Black Mesa Source, a full conversion mod for Half Life 2 which has been in development in excess of 10 years will finally see the light. It casts the original Half Life to the source engine from scratch. This is a nostalgic moment for us and a medium for those who have not played the original Half Life to know the background story of the events that made the Half Life universe.

According to this post :



> We're freaking out over here! It is so exciting to share this news with you!
> 
> You can now Download the Black Mesa Soundtrack, courtesy of our very own Joel Nielsen, at the very generous price of whatever you want!

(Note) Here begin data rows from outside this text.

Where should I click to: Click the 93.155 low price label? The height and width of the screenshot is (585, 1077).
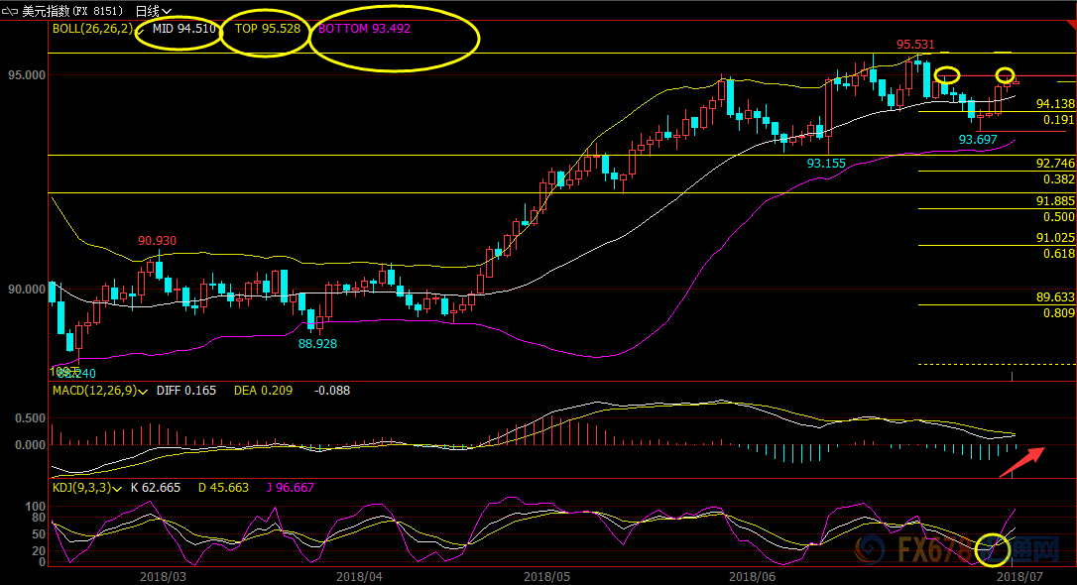826,163
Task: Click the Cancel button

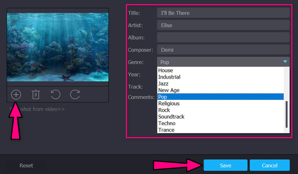Action: (269, 165)
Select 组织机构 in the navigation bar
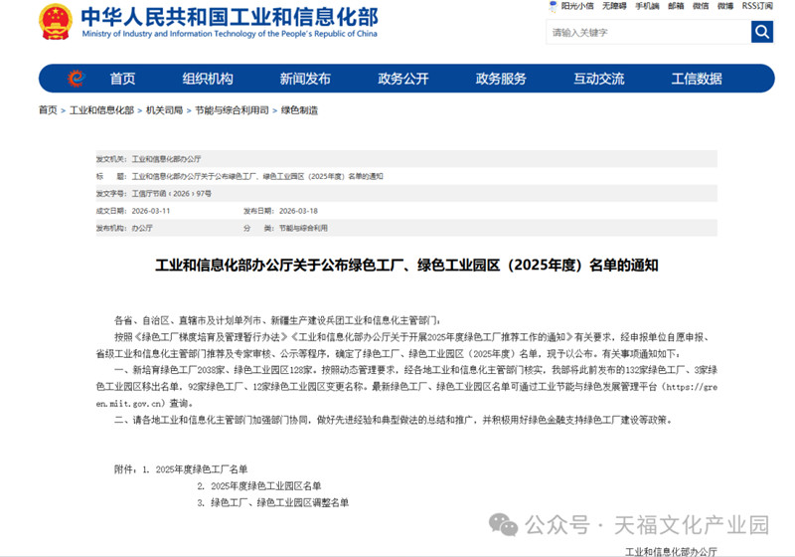Image resolution: width=795 pixels, height=557 pixels. coord(208,79)
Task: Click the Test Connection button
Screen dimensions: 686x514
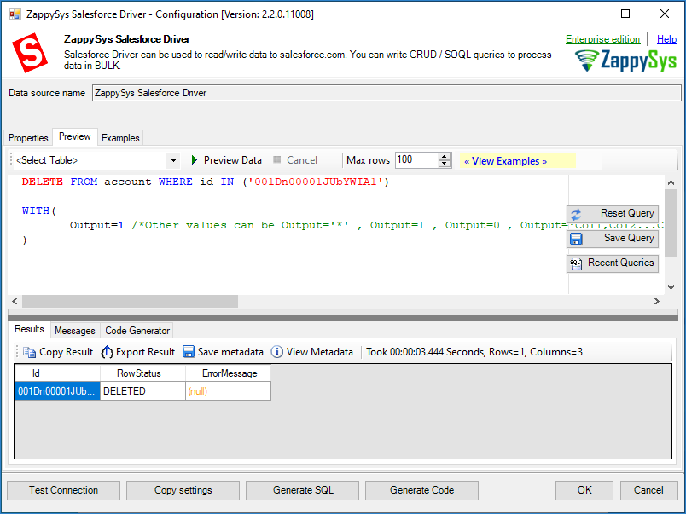Action: [63, 490]
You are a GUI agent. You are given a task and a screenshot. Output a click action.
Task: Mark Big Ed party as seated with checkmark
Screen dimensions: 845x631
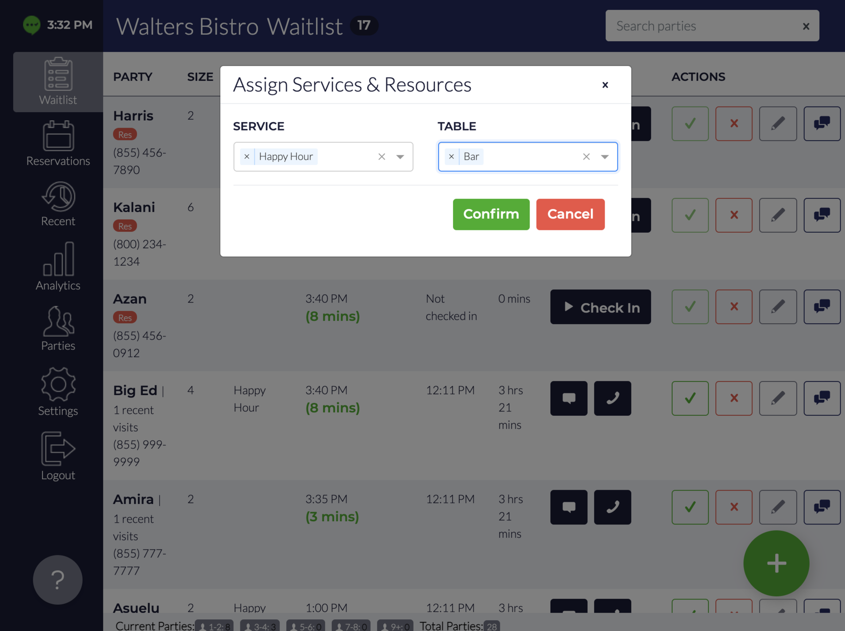[690, 398]
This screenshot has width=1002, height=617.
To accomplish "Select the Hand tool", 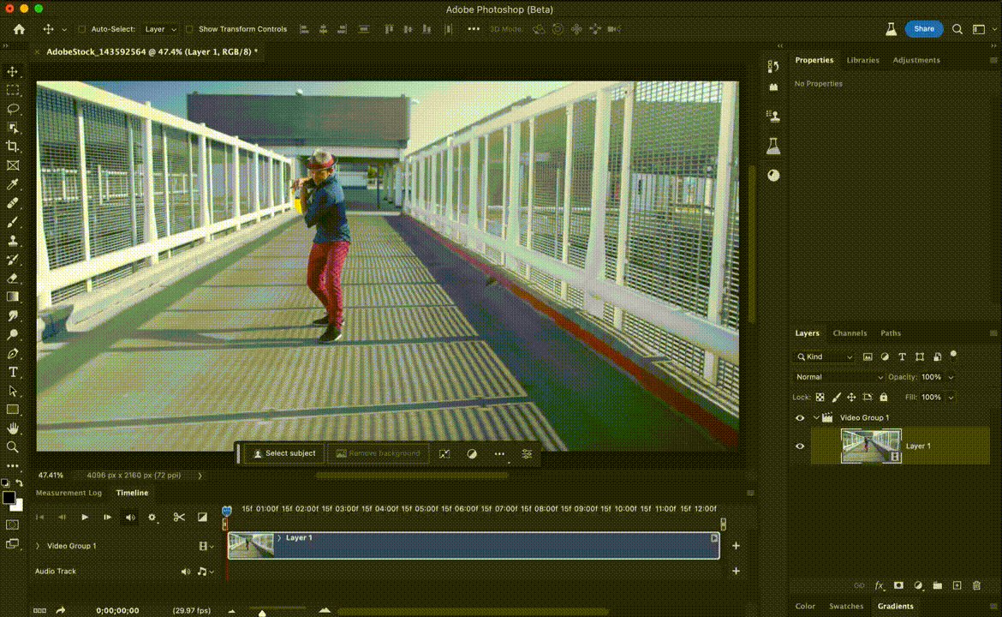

Enjoy and share!
> In the near future you'll see our Website, Wiki and Forums all taken down temporarily for renovations.
> ...



So, though Xen is not ready still, it is better than biting off the nails on all our fingers.


----------



## coderunknown (Sep 2, 2012)

good news. looking forward to it


----------



## gameranand (Sep 3, 2012)

Even though I have played then also I'll play it.


----------



## Desmond (Sep 14, 2012)

It's here....

Use this link to download the torrent file to play now, or wait some days for it to be released on Steam.

BlackMesaNewTrackers.torrent


----------



## RON28 (Sep 15, 2012)

what is this actually? a sequel to half life series?


----------



## gameranand (Sep 15, 2012)

No its more of a remake.


----------



## Desmond (Sep 15, 2012)

RON28 said:


> what is this actually? a sequel to half life series?



Did you read the first post?


----------



## v.Na5h (Sep 15, 2012)

Will wait for the multiplayer to be released


----------



## Faun (Sep 17, 2012)

Latest screenshot:
*i48.tinypic.com/20hxcuf.jpg


----------



## dexbg (Sep 17, 2012)

What the fack???


----------



## Desmond (Sep 18, 2012)

Faun said:


> Latest screenshot:
> *i48.tinypic.com/20hxcuf.jpg



Dafuq did I just see?

Please post more screenies.


----------



## arijitsinha (Sep 20, 2012)

Whats that in his ass?? 

Some screnies with Video Settings maxed, resolution 1920X1680

View attachment 6944View attachment 6945


----------



## axes2t2 (Sep 22, 2012)

The original halflife map.

*i.imgur.com/Uqi50.jpg


----------



## Desmond (Sep 23, 2012)

Cool...thanks for sharing. I'm currently near that green circular thing in the centre right now.


----------



## warfreak (Sep 29, 2012)

It is amazing! The team pulled off a Valve. Made everyone wait desperately for almost 10 years and then delivered an awesome game! 

Valve should hire them.


----------



## gameranand (Sep 29, 2012)

I guess they will. Last time Valve hired the portal developers for their good work.


----------



## Desmond (Jun 26, 2019)

Bumping this thread because the Xen update has been announced. It's beta released yesterday as a preview.





Edit: Updated thread title.


----------



## gameranand (Jul 9, 2019)

Any release date for Xen yet ?


----------



## Desmond (Jul 9, 2019)

Other than the above demo? No. Though it is expected to release this year.

I must say they have done a very good re-imagining of Xen if you see that video.


----------